[Saved entries]
Start of Block

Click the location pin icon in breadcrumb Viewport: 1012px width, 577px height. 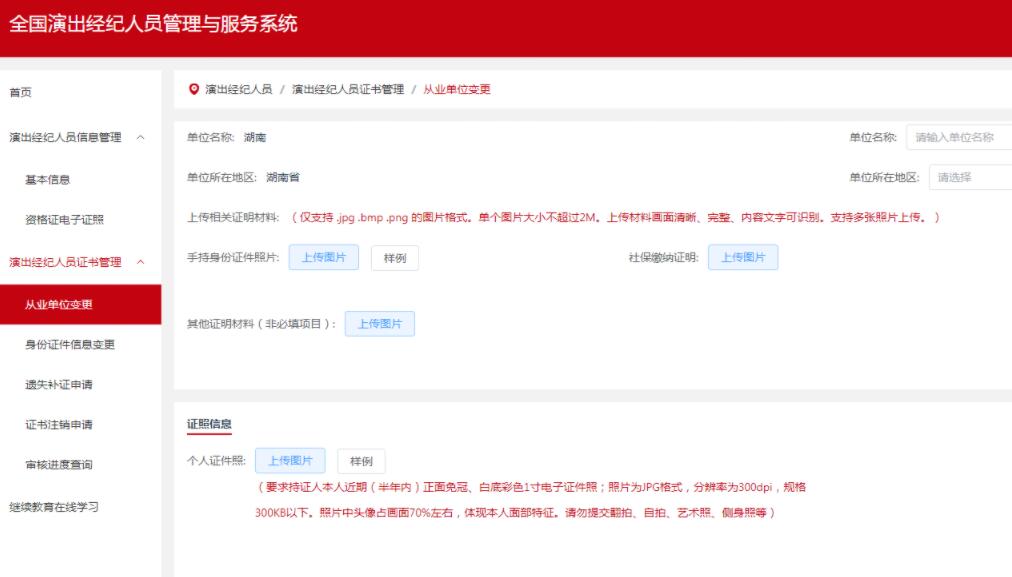[x=194, y=89]
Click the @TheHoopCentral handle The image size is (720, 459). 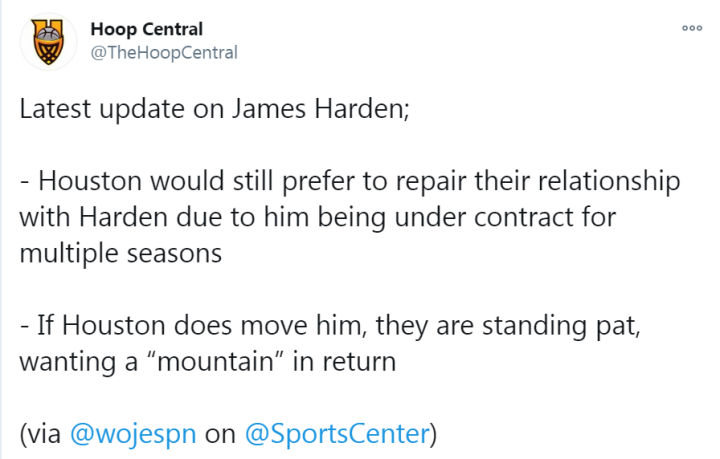[164, 52]
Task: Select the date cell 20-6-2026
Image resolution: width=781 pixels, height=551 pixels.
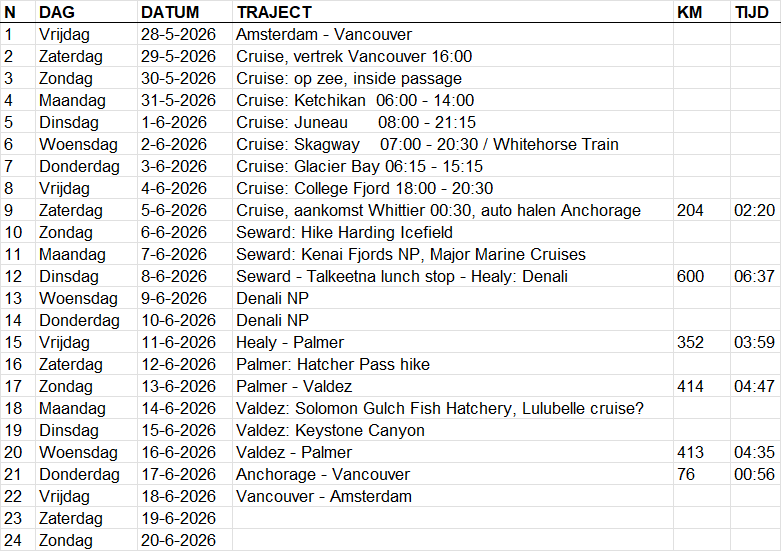Action: (185, 540)
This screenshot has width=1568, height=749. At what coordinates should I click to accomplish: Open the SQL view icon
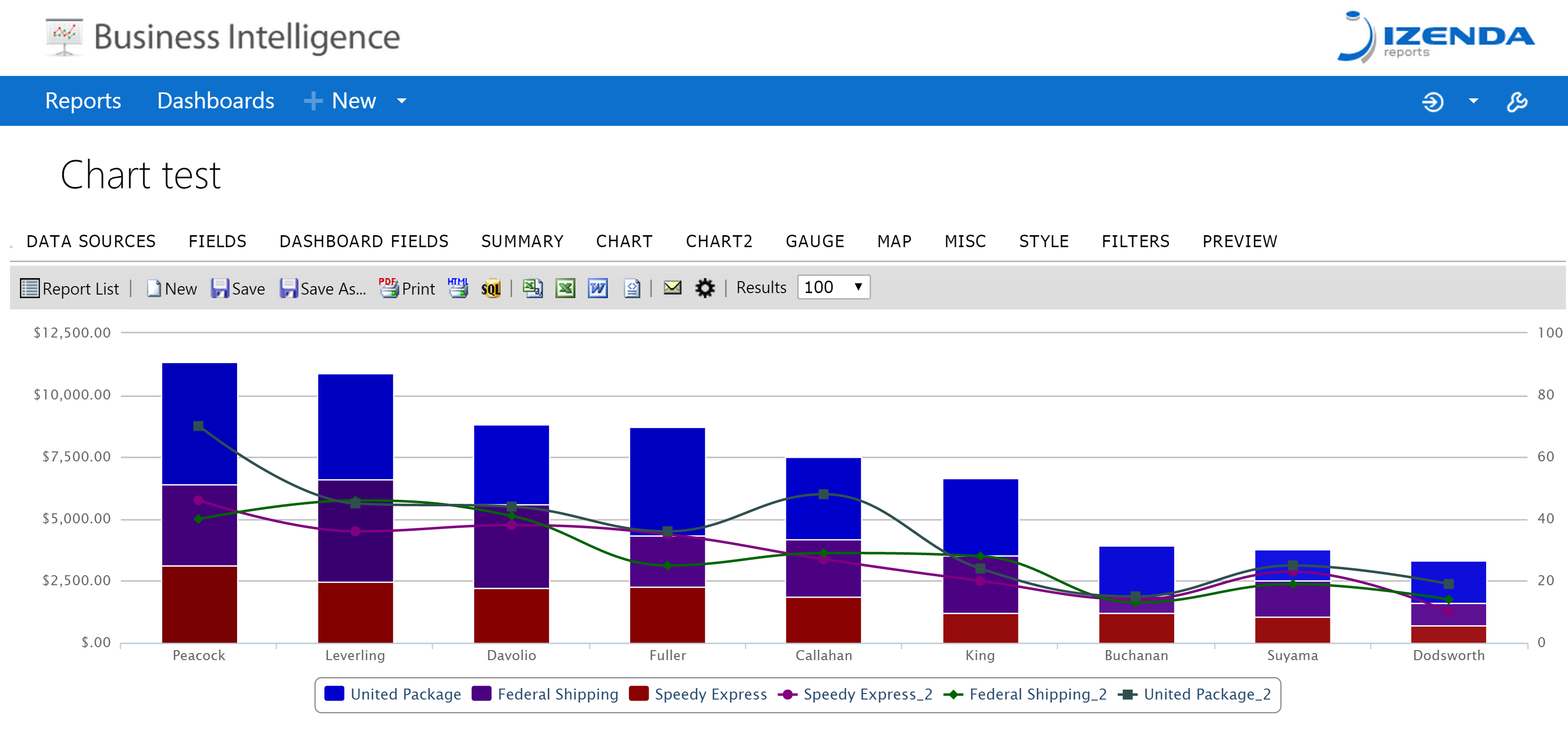pos(491,288)
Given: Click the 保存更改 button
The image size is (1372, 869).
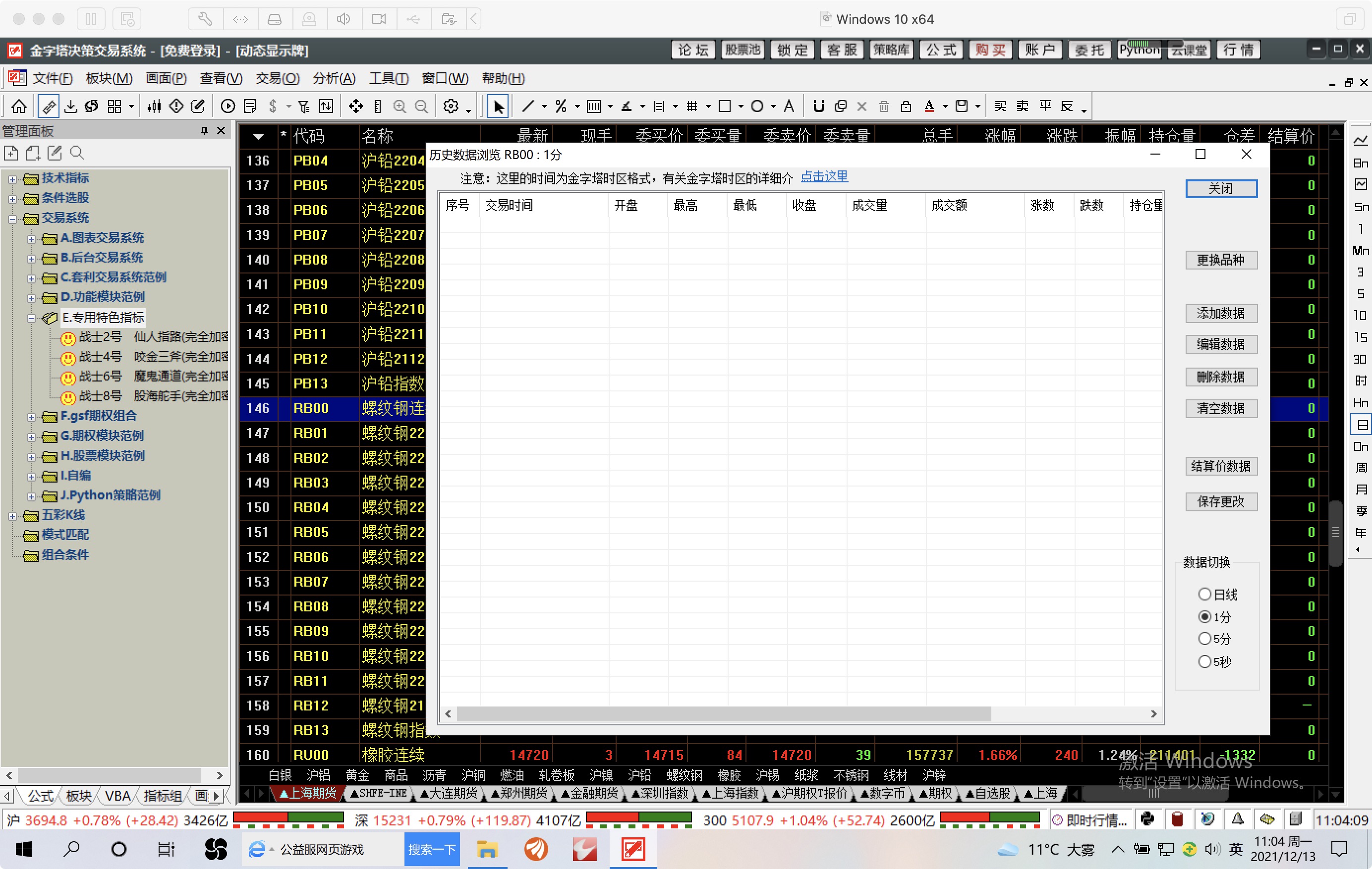Looking at the screenshot, I should pyautogui.click(x=1221, y=502).
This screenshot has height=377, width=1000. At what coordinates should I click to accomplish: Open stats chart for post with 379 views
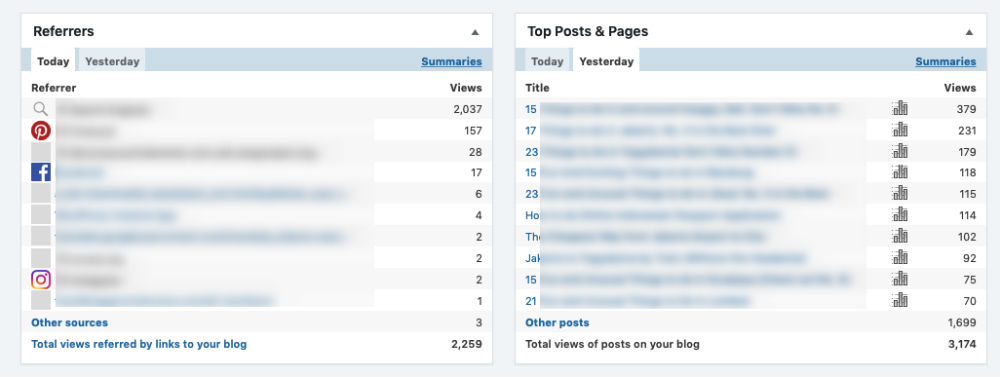pyautogui.click(x=900, y=108)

End of Block

■ **What is expected**
Start at the line that contains "The image size is (1372, 869)." and retype every line through the end of the entries above, both ends included. Exclude all pictures.

■ **Task result**
The image size is (1372, 869).
Looking at the screenshot, I should pyautogui.click(x=1221, y=502).
This screenshot has height=377, width=1000. At what coordinates should I click to accomplish: Open stats chart for post with 379 views
pyautogui.click(x=900, y=108)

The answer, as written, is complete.